Mac utility Homebrew, at last, gets native Apple Silicon and M1 support

Popular Mac tool Homebrew has for some time been utilized by designers and others for package management on macOS, yet as we mourned in our first M1 Mac review, it didn’t support Apple Silicon when Apple’s new Macs originally launched before the end of last year. Presently, with the release of Homebrew 3.0.0, that is not true anymore: Homebrew currently supports Apple Silicon natively, though not with each package.

The volunteer Homebrew group made the declaration on the Homebrew blog close by the present release. While the native support isn’t yet extensive, it overcomes any barrier fundamentally, and clients can in any case run Terminal by means of Rosetta 2 to do what they can’t yet while running natively on Apple Silicon.

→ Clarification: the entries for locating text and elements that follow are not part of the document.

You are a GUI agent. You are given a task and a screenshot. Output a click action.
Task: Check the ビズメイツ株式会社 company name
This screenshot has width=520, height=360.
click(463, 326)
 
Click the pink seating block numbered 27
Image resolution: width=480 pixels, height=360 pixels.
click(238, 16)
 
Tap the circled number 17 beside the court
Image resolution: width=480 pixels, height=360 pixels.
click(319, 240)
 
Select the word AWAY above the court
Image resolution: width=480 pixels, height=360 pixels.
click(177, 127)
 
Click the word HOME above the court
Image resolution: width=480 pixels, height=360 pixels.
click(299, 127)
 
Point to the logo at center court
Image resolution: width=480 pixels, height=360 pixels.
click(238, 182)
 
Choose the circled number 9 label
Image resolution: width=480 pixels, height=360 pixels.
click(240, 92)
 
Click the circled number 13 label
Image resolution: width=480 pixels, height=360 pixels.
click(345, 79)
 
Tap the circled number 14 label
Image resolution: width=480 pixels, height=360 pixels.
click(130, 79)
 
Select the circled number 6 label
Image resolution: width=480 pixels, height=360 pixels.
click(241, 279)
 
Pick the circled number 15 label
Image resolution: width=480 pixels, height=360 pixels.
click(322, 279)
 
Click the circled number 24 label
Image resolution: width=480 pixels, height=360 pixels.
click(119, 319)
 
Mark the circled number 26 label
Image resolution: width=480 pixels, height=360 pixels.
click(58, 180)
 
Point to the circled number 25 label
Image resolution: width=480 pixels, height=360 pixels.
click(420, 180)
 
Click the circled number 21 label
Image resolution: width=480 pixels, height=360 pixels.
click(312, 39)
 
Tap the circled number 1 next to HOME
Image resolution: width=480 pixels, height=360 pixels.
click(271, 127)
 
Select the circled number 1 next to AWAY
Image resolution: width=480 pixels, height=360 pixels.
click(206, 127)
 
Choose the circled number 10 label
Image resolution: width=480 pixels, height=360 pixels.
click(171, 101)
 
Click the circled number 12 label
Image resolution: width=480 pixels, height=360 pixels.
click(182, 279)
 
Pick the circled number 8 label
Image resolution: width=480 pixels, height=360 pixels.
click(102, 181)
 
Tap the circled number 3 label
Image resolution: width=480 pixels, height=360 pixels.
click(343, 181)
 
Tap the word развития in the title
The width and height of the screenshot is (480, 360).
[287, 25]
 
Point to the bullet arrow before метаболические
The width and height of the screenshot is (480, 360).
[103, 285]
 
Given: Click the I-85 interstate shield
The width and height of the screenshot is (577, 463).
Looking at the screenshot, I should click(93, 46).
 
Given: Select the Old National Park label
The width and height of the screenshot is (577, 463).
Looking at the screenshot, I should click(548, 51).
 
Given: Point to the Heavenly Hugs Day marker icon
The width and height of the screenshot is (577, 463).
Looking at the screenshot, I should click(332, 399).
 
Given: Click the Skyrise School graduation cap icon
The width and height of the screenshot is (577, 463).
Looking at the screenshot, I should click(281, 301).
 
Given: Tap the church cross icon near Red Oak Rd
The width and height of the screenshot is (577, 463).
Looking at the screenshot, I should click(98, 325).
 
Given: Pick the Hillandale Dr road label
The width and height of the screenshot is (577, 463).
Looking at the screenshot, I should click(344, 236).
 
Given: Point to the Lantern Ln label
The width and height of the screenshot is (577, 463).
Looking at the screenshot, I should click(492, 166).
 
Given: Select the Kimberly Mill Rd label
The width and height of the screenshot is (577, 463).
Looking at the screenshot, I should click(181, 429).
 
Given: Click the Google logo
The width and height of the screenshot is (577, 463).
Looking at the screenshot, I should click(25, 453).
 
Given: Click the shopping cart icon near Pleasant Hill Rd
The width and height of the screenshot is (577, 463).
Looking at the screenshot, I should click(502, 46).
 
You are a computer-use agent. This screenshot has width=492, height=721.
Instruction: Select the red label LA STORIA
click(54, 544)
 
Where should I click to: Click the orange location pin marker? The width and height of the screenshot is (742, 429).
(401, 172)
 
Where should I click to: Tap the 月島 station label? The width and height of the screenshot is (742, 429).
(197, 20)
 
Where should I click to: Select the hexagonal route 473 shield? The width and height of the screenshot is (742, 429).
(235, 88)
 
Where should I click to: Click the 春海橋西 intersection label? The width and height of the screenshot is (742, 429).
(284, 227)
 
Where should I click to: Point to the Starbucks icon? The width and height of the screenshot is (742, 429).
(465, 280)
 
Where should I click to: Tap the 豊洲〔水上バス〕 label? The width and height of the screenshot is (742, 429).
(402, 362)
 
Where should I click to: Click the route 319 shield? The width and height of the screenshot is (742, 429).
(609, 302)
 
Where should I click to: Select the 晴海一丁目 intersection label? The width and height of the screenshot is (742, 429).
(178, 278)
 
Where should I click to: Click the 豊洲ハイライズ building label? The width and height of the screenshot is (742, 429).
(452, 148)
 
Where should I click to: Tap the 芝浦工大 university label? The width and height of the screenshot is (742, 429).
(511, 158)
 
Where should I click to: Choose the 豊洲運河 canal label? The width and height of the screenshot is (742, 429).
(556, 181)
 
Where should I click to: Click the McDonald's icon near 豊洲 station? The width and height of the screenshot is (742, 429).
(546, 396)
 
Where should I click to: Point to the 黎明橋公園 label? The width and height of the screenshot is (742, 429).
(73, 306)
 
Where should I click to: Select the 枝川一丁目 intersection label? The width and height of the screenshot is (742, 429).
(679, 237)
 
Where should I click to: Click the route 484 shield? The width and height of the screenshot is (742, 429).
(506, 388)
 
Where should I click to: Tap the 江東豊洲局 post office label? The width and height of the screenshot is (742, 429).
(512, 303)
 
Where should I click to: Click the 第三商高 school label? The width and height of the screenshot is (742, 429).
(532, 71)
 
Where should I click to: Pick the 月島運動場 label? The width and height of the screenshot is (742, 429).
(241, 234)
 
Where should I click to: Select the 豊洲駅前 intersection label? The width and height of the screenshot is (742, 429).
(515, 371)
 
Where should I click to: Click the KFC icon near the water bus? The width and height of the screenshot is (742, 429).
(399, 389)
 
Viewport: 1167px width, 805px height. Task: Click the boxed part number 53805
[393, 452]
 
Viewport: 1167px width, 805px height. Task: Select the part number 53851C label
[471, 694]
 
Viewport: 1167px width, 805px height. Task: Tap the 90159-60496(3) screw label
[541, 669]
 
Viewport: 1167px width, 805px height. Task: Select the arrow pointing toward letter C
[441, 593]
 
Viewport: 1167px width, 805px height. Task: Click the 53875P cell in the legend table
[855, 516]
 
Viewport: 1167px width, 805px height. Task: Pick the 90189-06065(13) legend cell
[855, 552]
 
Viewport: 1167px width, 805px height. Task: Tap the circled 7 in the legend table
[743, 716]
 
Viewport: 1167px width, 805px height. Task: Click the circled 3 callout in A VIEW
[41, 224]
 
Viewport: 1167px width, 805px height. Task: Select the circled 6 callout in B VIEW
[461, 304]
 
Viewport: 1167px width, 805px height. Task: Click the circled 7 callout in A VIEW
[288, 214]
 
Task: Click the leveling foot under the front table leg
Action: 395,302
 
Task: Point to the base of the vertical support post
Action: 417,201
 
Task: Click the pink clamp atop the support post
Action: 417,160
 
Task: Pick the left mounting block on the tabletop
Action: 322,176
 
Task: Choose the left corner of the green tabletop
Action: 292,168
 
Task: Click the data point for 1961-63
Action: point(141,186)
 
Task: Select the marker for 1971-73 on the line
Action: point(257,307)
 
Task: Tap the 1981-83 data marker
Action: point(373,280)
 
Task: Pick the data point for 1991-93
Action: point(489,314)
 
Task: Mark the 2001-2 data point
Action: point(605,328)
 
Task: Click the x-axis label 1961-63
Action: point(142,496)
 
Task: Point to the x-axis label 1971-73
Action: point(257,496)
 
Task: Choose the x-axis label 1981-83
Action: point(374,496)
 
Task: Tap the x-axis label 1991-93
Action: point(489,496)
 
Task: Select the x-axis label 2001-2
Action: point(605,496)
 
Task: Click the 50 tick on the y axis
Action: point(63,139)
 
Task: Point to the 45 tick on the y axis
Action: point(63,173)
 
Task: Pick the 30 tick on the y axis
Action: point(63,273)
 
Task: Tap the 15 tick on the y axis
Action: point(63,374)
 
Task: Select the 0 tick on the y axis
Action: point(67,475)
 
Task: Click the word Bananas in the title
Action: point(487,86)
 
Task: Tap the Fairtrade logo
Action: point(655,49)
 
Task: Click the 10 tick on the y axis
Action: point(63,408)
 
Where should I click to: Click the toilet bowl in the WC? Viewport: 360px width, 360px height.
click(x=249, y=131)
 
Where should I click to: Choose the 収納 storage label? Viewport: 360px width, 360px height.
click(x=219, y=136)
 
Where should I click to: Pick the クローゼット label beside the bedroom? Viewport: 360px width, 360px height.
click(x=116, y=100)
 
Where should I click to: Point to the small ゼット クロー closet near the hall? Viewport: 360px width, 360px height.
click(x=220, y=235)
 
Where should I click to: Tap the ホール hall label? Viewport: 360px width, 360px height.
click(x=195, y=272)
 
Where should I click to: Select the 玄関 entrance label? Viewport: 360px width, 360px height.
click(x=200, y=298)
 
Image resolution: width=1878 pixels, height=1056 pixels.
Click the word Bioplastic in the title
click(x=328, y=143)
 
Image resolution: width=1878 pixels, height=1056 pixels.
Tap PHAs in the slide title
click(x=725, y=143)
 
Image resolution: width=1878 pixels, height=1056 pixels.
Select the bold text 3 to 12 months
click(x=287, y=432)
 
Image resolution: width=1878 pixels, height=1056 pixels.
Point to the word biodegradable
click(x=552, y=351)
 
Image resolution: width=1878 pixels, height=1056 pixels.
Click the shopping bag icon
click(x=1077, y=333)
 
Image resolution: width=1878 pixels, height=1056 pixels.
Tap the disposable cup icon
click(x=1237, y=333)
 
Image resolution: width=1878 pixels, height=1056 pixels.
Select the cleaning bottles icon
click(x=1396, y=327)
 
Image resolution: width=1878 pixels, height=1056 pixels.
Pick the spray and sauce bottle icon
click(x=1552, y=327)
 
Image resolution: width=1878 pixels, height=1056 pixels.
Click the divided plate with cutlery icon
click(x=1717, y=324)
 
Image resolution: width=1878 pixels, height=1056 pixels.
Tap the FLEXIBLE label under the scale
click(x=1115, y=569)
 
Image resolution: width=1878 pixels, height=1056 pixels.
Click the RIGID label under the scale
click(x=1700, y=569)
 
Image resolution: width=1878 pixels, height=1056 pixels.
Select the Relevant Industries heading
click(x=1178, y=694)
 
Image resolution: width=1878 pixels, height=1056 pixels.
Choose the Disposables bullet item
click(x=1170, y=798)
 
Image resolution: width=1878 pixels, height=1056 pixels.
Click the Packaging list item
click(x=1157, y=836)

The Homebrew blog post says “we welcome your help” in giving bottles to all packages pushing ahead.

Beside the failure to natively run Windows, the absence of Homebrew was one of the modest number of issues we dinged the Apple Silicon Macs for when we checked on them, and some of the editorial staff have named this as the main explanation they’ve been holding off on moving to Apple Silicon. Some different clients probably share the sentiment, however most macOS clients never use tools like this, obviously.

In celebrating the update, the Homebrew group gave “particular thanks” to MacStadium and to Apple. In particular, the blog post noticed that Apple gave the group Apple Silicon hardware to accomplish the work, and thanks “Cassidy from Apple for helping us in many ways with this migration.”